***** Exercise materials

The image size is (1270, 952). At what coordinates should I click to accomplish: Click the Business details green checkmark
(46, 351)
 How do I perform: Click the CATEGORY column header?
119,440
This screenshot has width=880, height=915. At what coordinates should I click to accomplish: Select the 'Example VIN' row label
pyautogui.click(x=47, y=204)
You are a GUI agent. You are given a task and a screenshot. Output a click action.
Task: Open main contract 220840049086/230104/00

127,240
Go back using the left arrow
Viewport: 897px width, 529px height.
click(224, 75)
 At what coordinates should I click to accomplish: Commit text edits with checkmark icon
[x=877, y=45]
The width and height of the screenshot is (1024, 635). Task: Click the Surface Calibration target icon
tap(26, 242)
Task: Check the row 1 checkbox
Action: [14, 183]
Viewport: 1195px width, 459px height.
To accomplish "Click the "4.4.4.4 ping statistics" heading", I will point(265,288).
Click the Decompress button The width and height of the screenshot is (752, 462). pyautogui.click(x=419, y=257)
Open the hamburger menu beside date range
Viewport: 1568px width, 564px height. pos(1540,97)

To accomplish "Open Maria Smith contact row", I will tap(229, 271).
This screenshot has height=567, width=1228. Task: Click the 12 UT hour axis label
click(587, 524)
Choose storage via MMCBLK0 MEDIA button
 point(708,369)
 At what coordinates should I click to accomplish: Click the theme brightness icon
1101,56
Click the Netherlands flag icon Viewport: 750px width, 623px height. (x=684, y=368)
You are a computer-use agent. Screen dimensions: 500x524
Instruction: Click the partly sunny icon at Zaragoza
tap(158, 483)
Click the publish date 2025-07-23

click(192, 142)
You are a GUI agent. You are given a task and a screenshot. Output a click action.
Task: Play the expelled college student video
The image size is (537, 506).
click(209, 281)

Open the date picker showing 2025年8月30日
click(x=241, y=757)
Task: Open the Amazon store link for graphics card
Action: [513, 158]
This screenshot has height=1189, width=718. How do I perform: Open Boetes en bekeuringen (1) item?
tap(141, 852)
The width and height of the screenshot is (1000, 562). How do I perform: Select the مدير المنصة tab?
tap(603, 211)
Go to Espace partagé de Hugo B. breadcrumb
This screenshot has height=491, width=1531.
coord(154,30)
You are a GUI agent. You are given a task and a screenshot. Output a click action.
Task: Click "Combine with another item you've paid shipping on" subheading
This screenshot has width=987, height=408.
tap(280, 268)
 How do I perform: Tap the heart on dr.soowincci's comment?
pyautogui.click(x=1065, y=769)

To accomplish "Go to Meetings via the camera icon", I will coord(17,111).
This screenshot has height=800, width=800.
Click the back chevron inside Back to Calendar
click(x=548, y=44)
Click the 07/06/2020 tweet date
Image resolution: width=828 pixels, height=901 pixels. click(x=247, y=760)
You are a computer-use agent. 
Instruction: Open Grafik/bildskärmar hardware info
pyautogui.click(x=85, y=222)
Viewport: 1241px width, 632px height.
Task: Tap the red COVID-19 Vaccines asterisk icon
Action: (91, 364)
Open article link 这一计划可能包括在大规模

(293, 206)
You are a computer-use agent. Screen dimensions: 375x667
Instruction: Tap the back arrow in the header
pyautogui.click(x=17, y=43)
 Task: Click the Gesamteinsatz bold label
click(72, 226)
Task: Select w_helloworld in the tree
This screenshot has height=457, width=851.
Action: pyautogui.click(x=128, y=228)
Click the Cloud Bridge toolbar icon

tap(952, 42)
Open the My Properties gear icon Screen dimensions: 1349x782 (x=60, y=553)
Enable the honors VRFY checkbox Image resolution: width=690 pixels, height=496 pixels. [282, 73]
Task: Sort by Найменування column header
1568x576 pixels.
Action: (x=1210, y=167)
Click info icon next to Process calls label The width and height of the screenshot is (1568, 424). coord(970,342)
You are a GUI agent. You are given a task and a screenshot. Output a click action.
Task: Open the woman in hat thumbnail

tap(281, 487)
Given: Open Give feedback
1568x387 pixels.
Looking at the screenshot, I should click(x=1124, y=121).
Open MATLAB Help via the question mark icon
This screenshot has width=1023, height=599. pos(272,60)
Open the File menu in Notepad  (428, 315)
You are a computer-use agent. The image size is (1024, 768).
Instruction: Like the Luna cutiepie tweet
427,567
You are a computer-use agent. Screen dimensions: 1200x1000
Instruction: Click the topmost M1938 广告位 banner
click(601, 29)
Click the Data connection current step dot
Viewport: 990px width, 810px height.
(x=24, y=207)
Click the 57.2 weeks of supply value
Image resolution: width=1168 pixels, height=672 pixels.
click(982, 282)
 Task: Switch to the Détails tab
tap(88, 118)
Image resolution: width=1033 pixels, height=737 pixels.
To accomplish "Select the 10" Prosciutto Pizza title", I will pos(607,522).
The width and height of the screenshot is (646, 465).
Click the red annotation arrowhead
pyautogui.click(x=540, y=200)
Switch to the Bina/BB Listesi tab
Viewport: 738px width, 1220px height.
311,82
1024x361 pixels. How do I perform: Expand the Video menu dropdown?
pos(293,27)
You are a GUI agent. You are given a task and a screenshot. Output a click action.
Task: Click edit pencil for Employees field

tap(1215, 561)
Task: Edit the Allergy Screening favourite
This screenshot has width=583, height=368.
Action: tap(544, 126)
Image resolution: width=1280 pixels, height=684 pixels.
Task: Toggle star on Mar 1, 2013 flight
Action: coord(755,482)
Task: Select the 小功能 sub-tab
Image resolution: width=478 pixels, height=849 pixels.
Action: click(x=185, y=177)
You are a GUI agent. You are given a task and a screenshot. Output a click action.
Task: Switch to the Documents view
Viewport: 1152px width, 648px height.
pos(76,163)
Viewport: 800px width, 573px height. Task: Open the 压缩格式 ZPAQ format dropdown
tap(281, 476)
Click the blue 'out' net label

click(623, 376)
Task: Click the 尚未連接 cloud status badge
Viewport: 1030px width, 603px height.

**********

## What you are asked to do
Could you reproduce every record above exactly as it stands?

## Solution to the exercise
The image size is (1270, 952). At what coordinates should I click to accomplish: Click the Business details green checkmark
(46, 351)
 How do I perform: Click the CATEGORY column header?
119,440
This screenshot has width=880, height=915. At what coordinates should I click to accomplish: Select the 'Example VIN' row label
pyautogui.click(x=47, y=204)
You are a GUI agent. You are given a task and a screenshot. Output a click action.
Task: Open main contract 220840049086/230104/00

127,240
Go back using the left arrow
Viewport: 897px width, 529px height.
click(224, 75)
 At what coordinates should I click to accomplish: Commit text edits with checkmark icon
[x=877, y=45]
The width and height of the screenshot is (1024, 635). Task: Click the Surface Calibration target icon
tap(26, 242)
Task: Check the row 1 checkbox
Action: [14, 183]
Viewport: 1195px width, 459px height.
To accomplish "Click the "4.4.4.4 ping statistics" heading", I will point(265,288).
Click the Decompress button The width and height of the screenshot is (752, 462). pyautogui.click(x=419, y=257)
Open the hamburger menu beside date range
Viewport: 1568px width, 564px height. pos(1540,97)

To accomplish "Open Maria Smith contact row", I will tap(229, 271).
This screenshot has height=567, width=1228. Task: Click the 12 UT hour axis label
click(587, 524)
Choose storage via MMCBLK0 MEDIA button
 point(708,369)
 At what coordinates should I click to accomplish: Click the theme brightness icon
1101,56
Click the Netherlands flag icon Viewport: 750px width, 623px height. (x=684, y=368)
You are a computer-use agent. Screen dimensions: 500x524
Instruction: Click the partly sunny icon at Zaragoza
tap(158, 483)
Click the publish date 2025-07-23

click(192, 142)
You are a GUI agent. You are given a task and a screenshot. Output a click action.
Task: Play the expelled college student video
The image size is (537, 506).
click(209, 281)

Open the date picker showing 2025年8月30日
click(x=241, y=757)
Task: Open the Amazon store link for graphics card
Action: [513, 158]
This screenshot has height=1189, width=718. How do I perform: Open Boetes en bekeuringen (1) item?
tap(141, 852)
The width and height of the screenshot is (1000, 562). How do I perform: Select the مدير المنصة tab?
tap(603, 211)
Go to Espace partagé de Hugo B. breadcrumb
This screenshot has height=491, width=1531.
coord(154,30)
You are a GUI agent. You are given a task and a screenshot. Output a click action.
Task: Click "Combine with another item you've paid shipping on" subheading
This screenshot has width=987, height=408.
tap(280, 268)
 How do I perform: Tap the heart on dr.soowincci's comment?
pyautogui.click(x=1065, y=769)

To accomplish "Go to Meetings via the camera icon", I will coord(17,111).
This screenshot has height=800, width=800.
Click the back chevron inside Back to Calendar
click(x=548, y=44)
Click the 07/06/2020 tweet date
Image resolution: width=828 pixels, height=901 pixels. click(x=247, y=760)
You are a computer-use agent. 
Instruction: Open Grafik/bildskärmar hardware info
pyautogui.click(x=85, y=222)
Viewport: 1241px width, 632px height.
Task: Tap the red COVID-19 Vaccines asterisk icon
Action: (91, 364)
Open article link 这一计划可能包括在大规模

(293, 206)
You are a computer-use agent. Screen dimensions: 375x667
Instruction: Tap the back arrow in the header
pyautogui.click(x=17, y=43)
 Task: Click the Gesamteinsatz bold label
click(72, 226)
Task: Select w_helloworld in the tree
This screenshot has height=457, width=851.
Action: pyautogui.click(x=128, y=228)
Click the Cloud Bridge toolbar icon

tap(952, 42)
Open the My Properties gear icon Screen dimensions: 1349x782 (x=60, y=553)
Enable the honors VRFY checkbox Image resolution: width=690 pixels, height=496 pixels. [282, 73]
Task: Sort by Найменування column header
1568x576 pixels.
Action: (x=1210, y=167)
Click info icon next to Process calls label The width and height of the screenshot is (1568, 424). coord(970,342)
You are a GUI agent. You are given a task and a screenshot. Output a click action.
Task: Open the woman in hat thumbnail

tap(281, 487)
Given: Open Give feedback
1568x387 pixels.
Looking at the screenshot, I should click(x=1124, y=121).
Open MATLAB Help via the question mark icon
This screenshot has width=1023, height=599. pos(272,60)
Open the File menu in Notepad  (428, 315)
You are a computer-use agent. The image size is (1024, 768).
Instruction: Like the Luna cutiepie tweet
427,567
You are a computer-use agent. Screen dimensions: 1200x1000
Instruction: Click the topmost M1938 广告位 banner
click(601, 29)
Click the Data connection current step dot
Viewport: 990px width, 810px height.
(x=24, y=207)
Click the 57.2 weeks of supply value
Image resolution: width=1168 pixels, height=672 pixels.
click(982, 282)
 Task: Switch to the Détails tab
tap(88, 118)
Image resolution: width=1033 pixels, height=737 pixels.
To accomplish "Select the 10" Prosciutto Pizza title", I will pos(607,522).
The width and height of the screenshot is (646, 465).
Click the red annotation arrowhead
pyautogui.click(x=540, y=200)
Switch to the Bina/BB Listesi tab
Viewport: 738px width, 1220px height.
311,82
1024x361 pixels. How do I perform: Expand the Video menu dropdown?
pos(293,27)
You are a GUI agent. You are given a task and a screenshot. Output a click action.
Task: Click edit pencil for Employees field

tap(1215, 561)
Task: Edit the Allergy Screening favourite
This screenshot has width=583, height=368.
Action: tap(544, 126)
Image resolution: width=1280 pixels, height=684 pixels.
Task: Toggle star on Mar 1, 2013 flight
Action: coord(755,482)
Task: Select the 小功能 sub-tab
Image resolution: width=478 pixels, height=849 pixels.
Action: click(x=185, y=177)
You are a GUI agent. You are given a task and a screenshot. Output a click action.
Task: Switch to the Documents view
Viewport: 1152px width, 648px height.
pos(76,163)
Viewport: 800px width, 573px height. Task: Open the 压缩格式 ZPAQ format dropdown
tap(281, 476)
Click the blue 'out' net label

click(623, 376)
Task: Click the 尚未連接 cloud status badge
Viewport: 1030px width, 603px height.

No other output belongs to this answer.